How a CRM Ensures the Accuracy of Contact Information

One of the most basic and familiar applications of CRM in law firms, and other professional firms that need to manage contact relationships, is the collection and updating of contact information used for the production of holiday cards. Sometimes, that is all that is done to communicate with clients in an organized way. A good CRM system can make the process of creating holiday cards much easier and will also facilitate sharing information about contacts, prospects, and clients. Once a central database is kept up to date, mailing lists can be easily generated for any purpose such as sending out firm newsletters and mailing or emailing invitations to firm-sponsored events.

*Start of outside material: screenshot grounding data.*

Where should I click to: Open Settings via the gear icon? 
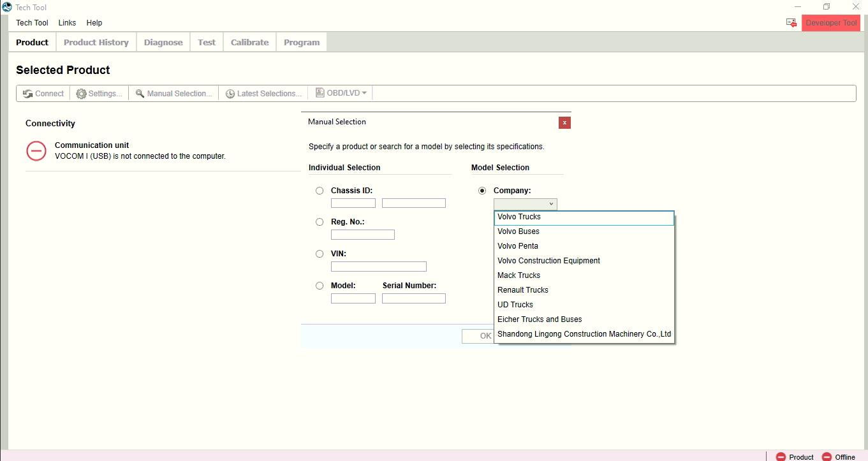(x=82, y=93)
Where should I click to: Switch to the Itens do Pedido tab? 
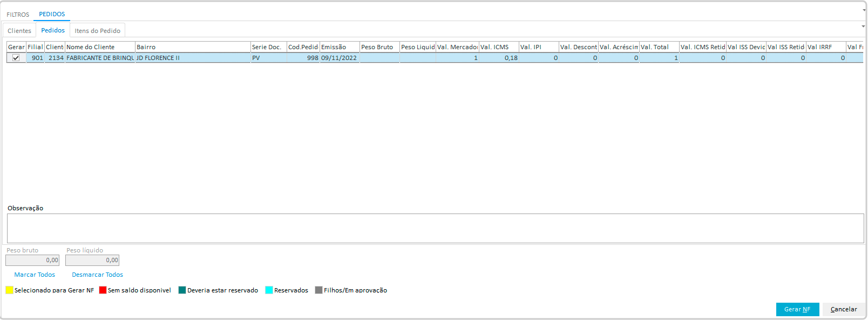tap(97, 31)
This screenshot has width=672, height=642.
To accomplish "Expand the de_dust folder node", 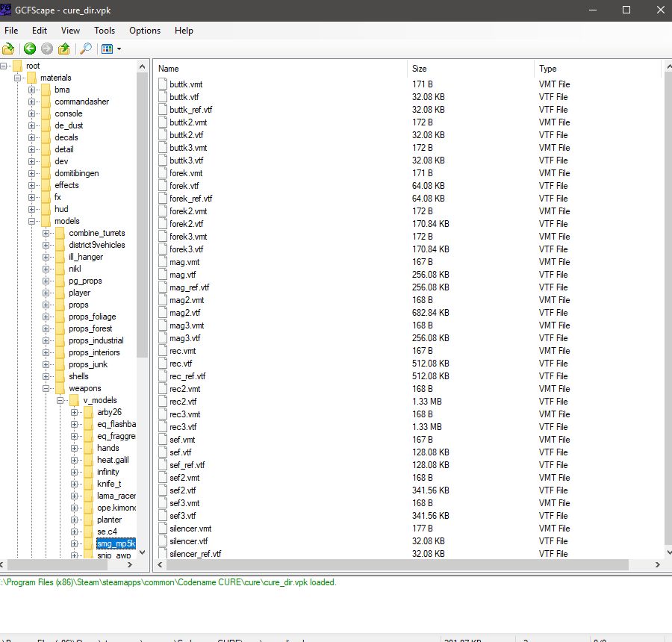I will pos(31,125).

The attorneys, or other professionals, keep their contacts in Outlook, and the same contact could be in more than one Outlook folder. As a result, there could be variations in the contact’s phone number, email address, or other details. Just figuring out the most recent and correct information can be time-consuming when working with Outlook only. The CRM shared database has just one record for each contact, which includes a list of the attorneys who have it in their Outlook folders.

The CRM system provides a process for all new Outlook contacts to be shared with the central database, unless the attorney or professional wants to keep it private. Once a contact record is in the database, changes to the phone number, company, email address, mailing address, etc. done in Outlook, by any attorney, update the one contact record in the shared database. Additionally, these changes are updated back to the Outlook folders of any other attorneys who share the contact. As a result, all attorneys have the most current information on every contact.

Prevent duplicates

The CRM system normally includes a method of warning, in Outlook, that a contact being added as “new” matches one or more contacts that already exist in the CRM database; typically showing the user the name, company name, and other data so he or she can decide if it is really the same contact.

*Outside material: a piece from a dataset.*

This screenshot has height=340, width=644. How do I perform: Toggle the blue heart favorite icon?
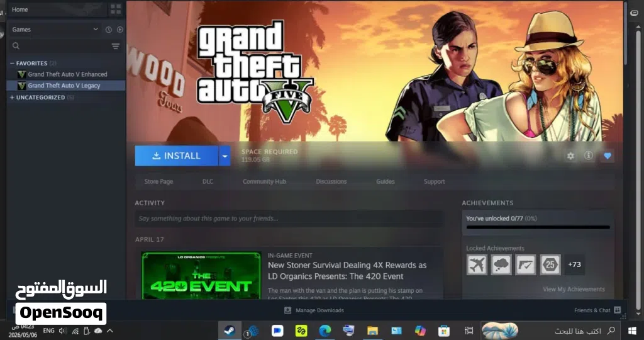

But, if any duplicates do get added to the CRM database, e.g. due to a difference in name spelling or a different associated company, the CRM system provides utilities to consolidate or “merge” them, with the ability to choose the contact information that is correct and most current.

Automate acceptance of contact information from Outlook

Most CRM systems enable firms to create their own rules and procedures for acceptance of both new contacts and changed information from Outlook into the shared database, with varying levels of automation. For example, new contacts can be automatically accepted unless they are very similar to a contact already in the database, in which case a “human” review of the contact will be required. For changes, firms can decide which contact information fields in Outlook will be “monitored” by the program, and whether these changes will be automatically updated to the database or will require a “human” review.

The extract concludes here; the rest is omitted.